— BEGIN Text block —

Post Number: 463
|Posted on Monday, September 08, 2003 - 11:21 am: ||
I have seen repeated brief mentions of an attack on a girl working in a cafe/resturant in Bermondsey at the time of the Ripper killings but had not found any details about this incident. Today I have come across an article in El Tiempo (Mexico) from 12 January 1889 which gives details of the crime, names the girl involved and the presumed killer. If I find out any more about this I will post
El Tiempo (Mexican)
12 January 1889
IMITATORS OF JACK THE RIPPER
The famous Ripper of women who has taken as his theatre of operations a district of London, and who with his bloody deeds has stirred public opinion in all countries of the world where there is a daily press, is decidedly founding a school.
The London newspapers which arrive at our office are full of accounts which indicate this: in that great city for some time past strange murders have been committed solely for the pleasure of killing, without any motive being discovered which could expalin the motive of the crimes.
The most recent accounts of this type to which we are referring today tell of of boy of eight years old and a waitress in a cafe who met an evil death.

— END Text block —
— BEGIN Source excerpt —

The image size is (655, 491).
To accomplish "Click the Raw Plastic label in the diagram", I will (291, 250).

— END Source excerpt —

Set exercise 1: Reproduce word for word everything in the post on the Ripper imitators, from "The most recent" down to "an evil death.".
Set exercise 2: Carry on the post on the Ripper imitators from the point where it ends.

Written reply 1:
The most recent accounts of this type to which we are referring today tell of of boy of eight years old and a waitress in a cafe who met an evil death.

Written reply 2:
The first was found with throat cut in the middle of the street; at first, because of certain indications, there was detained a boy, a friend from school of the murdered boy; but investigations showed that the murderer is a man who, a short time before, had tried to commit the same sinister deed in the Portsmouth area.
The facts relating to the murder of the waitress are related in this way in the English newspapers:-
"On that day - that of the crime - London was wrapped in a very thick fog which, as often happen, barely allowed the passer-by to find his way across the most frequented and well known streets. Between four and five in the afternoon a man entered a cafe and asked for a cup of tea. The waitress who was at the counter, called Lucrecia Pembroke, fifteen years of age, although she appeared older, offered the customer bread and butter while the tea was being served. The man refused the offer and when the young girl turned her back to him to return to the counter the customer rose from his seat and closed from the inside the door of the cafe of which at that moment Lucrecia and he were the sole occupants.
He followed the girl stealthily and, stabbing her in the back, he then cut the carotid artery so violently that as a result of the cut a portion of the right ear was also cut off.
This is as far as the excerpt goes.